La testa aspraGiulio Gasperini
AOSTA – “La vita agra”, intitolò Bianciardi. Era un periodo (e una società) di sofferenza umana, lavorativa, professionale; ma non creativa. Si emigrava per trovare qualcosa e si soffriva del distacco. “La testa aspra”, ha intitolato Filippo Parodi questa raccolta di brevissimi racconti, edita nel 2014 da Gorilla Sapiens Edizioni. Quasi una sorta di mitragliata narrativa: frammenti aguzzi e taglienti che sono sparati in ogni direzione, come i ciuffi di una testa aspra che chissà quali pensieri partorisce: “Puntando lo sguardo al cielo lo invoca, quasi supplicandolo di sostituirsi con la sua violenza celeste ai pensieri, ai campi di sterminio che produce senza interruzione la mente”.
Filippo Parodi tenta attraverso questi racconti di presentarci sfaccettature multiple (e complesse) di una società che oramai è diventata multipla (e complessa) nonostante la banalità del vivere. I punti di vista che assume nei racconti sono ammiccanti, particolari, danno persino il capogiro di una distanza alla quale non si è abituati. Sono personaggi improbabili ma attuali, assurdi nella loro precisa conformazione contemporanea. Sono azzardi, persino: forzature di un quotidiano che non ha più nulla di a-normale ma che oramai è piena norma e definizione.

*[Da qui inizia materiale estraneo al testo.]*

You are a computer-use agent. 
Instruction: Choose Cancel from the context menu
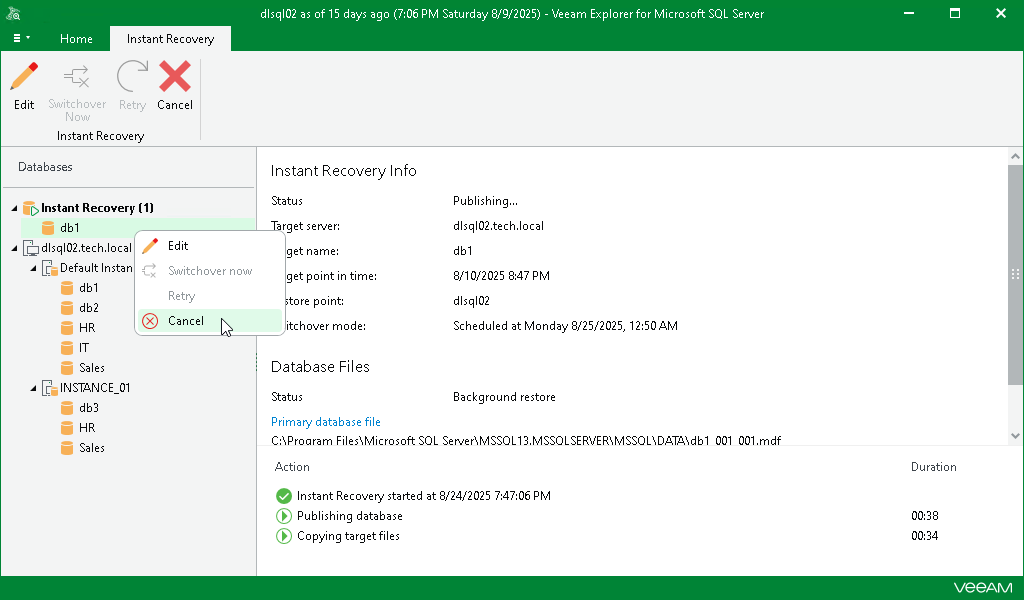coord(186,321)
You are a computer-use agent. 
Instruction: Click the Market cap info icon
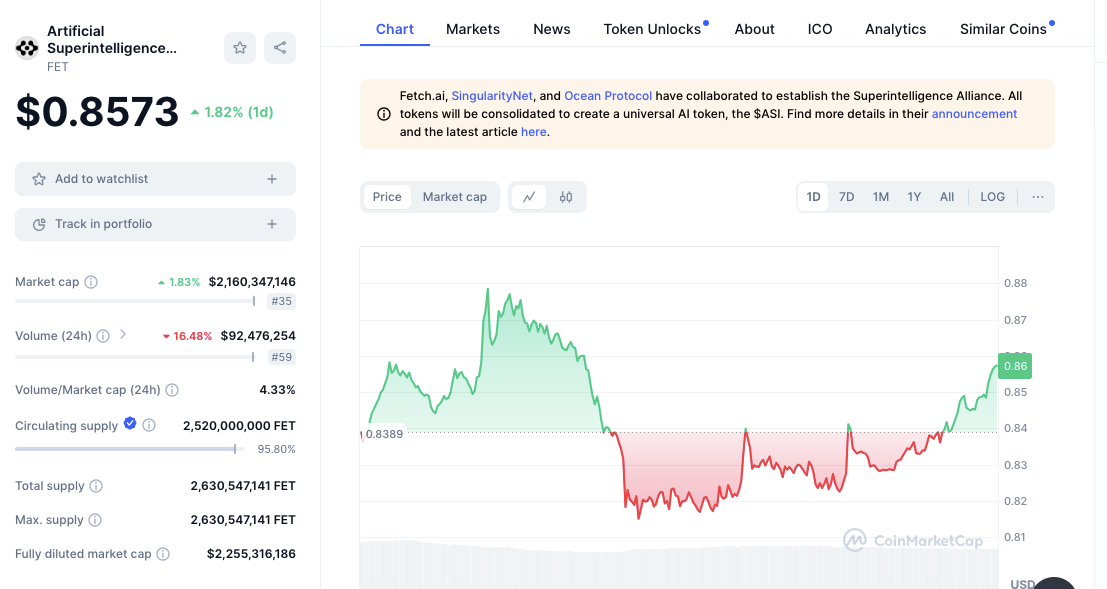pos(91,282)
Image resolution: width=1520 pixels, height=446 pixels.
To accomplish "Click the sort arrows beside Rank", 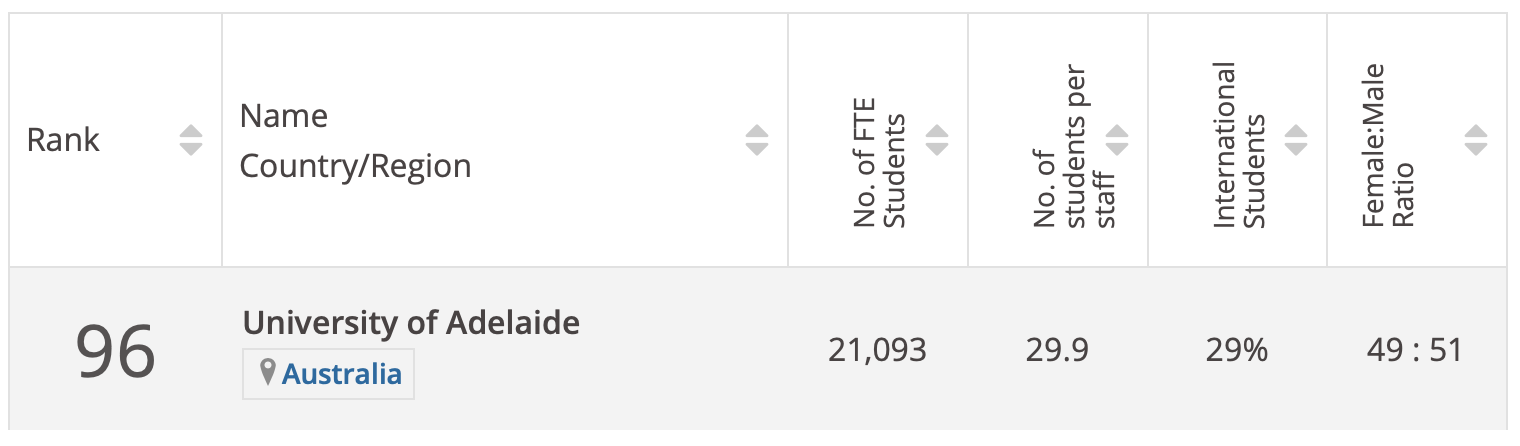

Troviamo la gratuita crudeltà di un controllore di autobus che riesce a imporsi soltanto contro un’anziana signora carica di borse della spesa e dalle caviglie gonfie (mentre tutta l’altra società la respinge e la contrasta, in nome di una legalità falsata dalla prospettiva); troviamo un’appassionante narrazione della dimenticata vita della dimenticata Rosalba Bonelli, cantante folk della profonda provincia trentina; troviamo una varia umanità che cerca di sopravvivere, con i mezzi che ha, alla crudele realtà di una società come quella attuale, dove paiono scomparsi tutti i punti di riferimento, gli obiettivi, i significati profondi, i modelli, gli esempi e le giuste prospettive.
Aspro è anche il linguaggio, ma ancora di più lo stile, il procedere incalzante di frasi brevi e incisive, quasi lame che affondano danno dolore e lasciano un segno non eccessivo ma significativo. Aspro è il ritmo che Parodi usa per dare corpo e sostanza a quest’umanità improbabile e a tratti allucinata, azzardata, imperdonabile ma anche da guardare con compassione e arrendevolezza; sempre al limite del giudizio tra buono e cattivo, tra giusto e sbagliato, tra sensato e completamente privo di senso.
Ma quest’umanità cerca o no l’assoluzione? È alla ricerca, o no, di un perdono, di un’altra occasione, di un riconoscimento pubblico che la autorizzi a continuare così? Forse no. Ed è questo l’aspetto più allucinato dei racconti di Parodi: come a dire che, ahimè, è così e poco si può fare per cambiare.